I find myself feeling a bit nostalgic at times.
I think about the days when my sister and I would play Shannon Miller and Dominique Moceanu in the backyard, pretending to be the next Olympians.
I think about the days when I spent my time lining up each and every one of my crayons just so, to make a stellar railroad track for who knows what.
I think about the days when my imagination would run wild, with no need for tv, recreation, or outside entertainment needed.
Then I think about parenting and the environment we are raising our kids in today.
This past summer has been quite busy, though at times I have made it that busy too. I have had fun exploring our “new” community, the sights and sounds, and all the activities it has to offer. With school having already started or will be starting in the next few days and weeks, I can’t help but glance forward to the next 2 years, realizing we only have 2 more years until Mazy is in school. Two years.
We have the option of 3 school too, but then I thought oh, I can teach her what she would learn in 3 school, at home. But then I asked myself, “What happened to just parenting?” What happened to the days of letting Mazy just be, letting her learn the ropes of this world as a 2 1/2 year old right now, and just letting her be a kid?
Now let me preface this with saying that I see NOTHING wrong with sending your kid to 3 school. In fact, for all I know, maybe we will too. But I want it to be for the right reasons and one of them being, right for her. Being a little more heightened to the youth culture around us, due to Dan’s job as a youth pastor, I see kids running from this to that, only just wishing they could just go home after school. I see kids working every hour possible to make money for college when in reality, they probably just won’t make enough anyways. And I see these kids, saying goodbye to their childhood all too soon. I see these kids locked in on their phones, thinking that their world is hidden inside their social media accounts. My heart aches for them.
And this is the world Mazy has been brought into. I am not trying to stay void from the influences of the world, but what I want Mazy to say when she is in the midst of college (or not college if she chooses not to go), that she didn’t feel her childhood was stolen from her. I want her to remember her childhood as a time of imagination, freedom, frolicking, and popsicles by the pool. I want her to look back and giggle, remembering the times of old, thinking about the imaginative things she created, the experiences she had, and not the childhood that was stolen from her.
This is when I realized I am in control of that. That is a heavy load to carry in my mind, to realize that I am truly the one who makes all those decisions for her – her schedule, her activities, what food she eats, when she goes to bed, and when she can ride her bike. But why sit here and spend my time thinking the years away, trying to keep her “ahead” of everyone else, when right at this moment, I have the gift of just parenting her, loving her, nurturing her, and ensuring her that she has a place in this family?
Thanks to social media, Pinterest, magazines, and really the world around us, we are all vying for this perfect parent award.
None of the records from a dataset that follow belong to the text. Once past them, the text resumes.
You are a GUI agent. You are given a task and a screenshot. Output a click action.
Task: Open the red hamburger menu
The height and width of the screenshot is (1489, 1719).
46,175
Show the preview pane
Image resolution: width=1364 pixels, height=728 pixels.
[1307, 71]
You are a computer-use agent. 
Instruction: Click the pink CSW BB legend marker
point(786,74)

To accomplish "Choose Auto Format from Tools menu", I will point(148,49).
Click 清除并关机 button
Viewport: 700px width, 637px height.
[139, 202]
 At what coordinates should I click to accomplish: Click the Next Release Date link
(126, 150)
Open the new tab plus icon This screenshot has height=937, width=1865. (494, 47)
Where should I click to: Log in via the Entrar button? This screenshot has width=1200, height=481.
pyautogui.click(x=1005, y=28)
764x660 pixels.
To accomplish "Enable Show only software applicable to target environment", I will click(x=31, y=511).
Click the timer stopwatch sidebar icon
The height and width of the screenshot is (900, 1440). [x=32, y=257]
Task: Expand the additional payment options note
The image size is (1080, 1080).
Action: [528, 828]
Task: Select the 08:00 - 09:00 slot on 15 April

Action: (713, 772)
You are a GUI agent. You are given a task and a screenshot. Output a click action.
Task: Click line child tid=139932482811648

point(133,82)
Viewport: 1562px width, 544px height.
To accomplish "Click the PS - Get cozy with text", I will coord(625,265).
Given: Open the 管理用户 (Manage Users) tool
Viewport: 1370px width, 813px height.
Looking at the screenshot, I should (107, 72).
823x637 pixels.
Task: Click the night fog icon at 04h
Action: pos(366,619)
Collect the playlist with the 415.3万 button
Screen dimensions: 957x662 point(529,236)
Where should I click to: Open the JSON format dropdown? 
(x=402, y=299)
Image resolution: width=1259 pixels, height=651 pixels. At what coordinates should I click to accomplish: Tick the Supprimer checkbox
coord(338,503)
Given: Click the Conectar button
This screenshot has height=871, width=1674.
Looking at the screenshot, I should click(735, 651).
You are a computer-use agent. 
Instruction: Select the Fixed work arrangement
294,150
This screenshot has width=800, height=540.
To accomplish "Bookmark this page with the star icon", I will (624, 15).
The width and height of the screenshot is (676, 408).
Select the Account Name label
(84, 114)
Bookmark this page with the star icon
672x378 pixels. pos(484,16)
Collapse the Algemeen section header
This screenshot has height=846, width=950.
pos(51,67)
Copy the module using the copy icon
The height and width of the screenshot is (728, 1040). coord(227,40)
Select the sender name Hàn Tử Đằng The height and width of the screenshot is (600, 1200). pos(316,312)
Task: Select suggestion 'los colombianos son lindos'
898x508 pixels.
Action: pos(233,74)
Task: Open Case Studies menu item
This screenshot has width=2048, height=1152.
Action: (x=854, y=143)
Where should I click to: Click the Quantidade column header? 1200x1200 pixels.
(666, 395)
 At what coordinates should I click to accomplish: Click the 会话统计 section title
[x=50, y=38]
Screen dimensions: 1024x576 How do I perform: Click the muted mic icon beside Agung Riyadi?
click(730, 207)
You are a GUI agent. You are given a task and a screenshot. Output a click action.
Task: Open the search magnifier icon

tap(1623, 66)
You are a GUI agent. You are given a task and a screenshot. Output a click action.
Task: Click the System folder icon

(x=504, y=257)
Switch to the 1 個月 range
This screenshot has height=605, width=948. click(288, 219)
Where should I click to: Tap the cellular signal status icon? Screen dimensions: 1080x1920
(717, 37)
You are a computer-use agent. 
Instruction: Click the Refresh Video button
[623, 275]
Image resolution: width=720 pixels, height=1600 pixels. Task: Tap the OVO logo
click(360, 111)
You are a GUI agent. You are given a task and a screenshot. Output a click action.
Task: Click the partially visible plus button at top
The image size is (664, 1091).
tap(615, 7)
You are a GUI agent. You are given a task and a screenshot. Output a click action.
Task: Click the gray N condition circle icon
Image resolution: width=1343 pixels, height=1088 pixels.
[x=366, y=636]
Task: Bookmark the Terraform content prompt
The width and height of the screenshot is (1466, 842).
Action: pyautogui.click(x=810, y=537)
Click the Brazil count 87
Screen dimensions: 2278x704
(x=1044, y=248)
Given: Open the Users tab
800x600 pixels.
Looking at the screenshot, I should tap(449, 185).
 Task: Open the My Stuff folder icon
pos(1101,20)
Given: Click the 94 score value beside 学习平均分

And not even just that, the perfect child award. Trust me, I allow my mind to go there too. We all do, whether we think we do or not. But over the past few months, as we have explored our new area, I realize that when Mazy is at her finest, is when she is just allowed to BE, wherever we are. When I can just be too and not try to ensure that she is the next perfect kid. When Mazy can run up to Sandy the horse at Meijer, with such joy that she turns the heads of shoppers and even receives comments, it makes me realize that this is much more important than my groceries getting in the car and running to the next errand. When Mazy rides her scooter up to the neighbor’s house and jumps up on their porch furniture, wanting to talk, it makes me take a step back too. Do I tell her no, get down, we don’t have time, or just let her be? When we are at the park and she wants to try something new, am I quick to say no, you are too little, but realize she is maybe more ready than I thought and she proves me wrong? Just let it go, Kristin. (And she proves me wrong ALL OF THE TIME). And it’s those times when all she wants to do is draw puppies with me, when I find my mind thinking about 1,000 other things, but then she walks up to me with the most beautifully drawn “puppies.” And oh how proud she is.
I don’t want to lose sight of just parenting. I don’t want to lose sight of the gift we have of having our children in our homes with us, creating a childhood that they are once going to look back on. I don’t want to one day wish I had done things differently (though in some aspect I know I will). I want to just parent and I want her to just be a child.
Is this something you find yourself wrestling with too? If so, what are your thoughts?
Thank you, Dad and Mom, for giving me the gift of a childhood. For letting my imagination run wild. All of the time.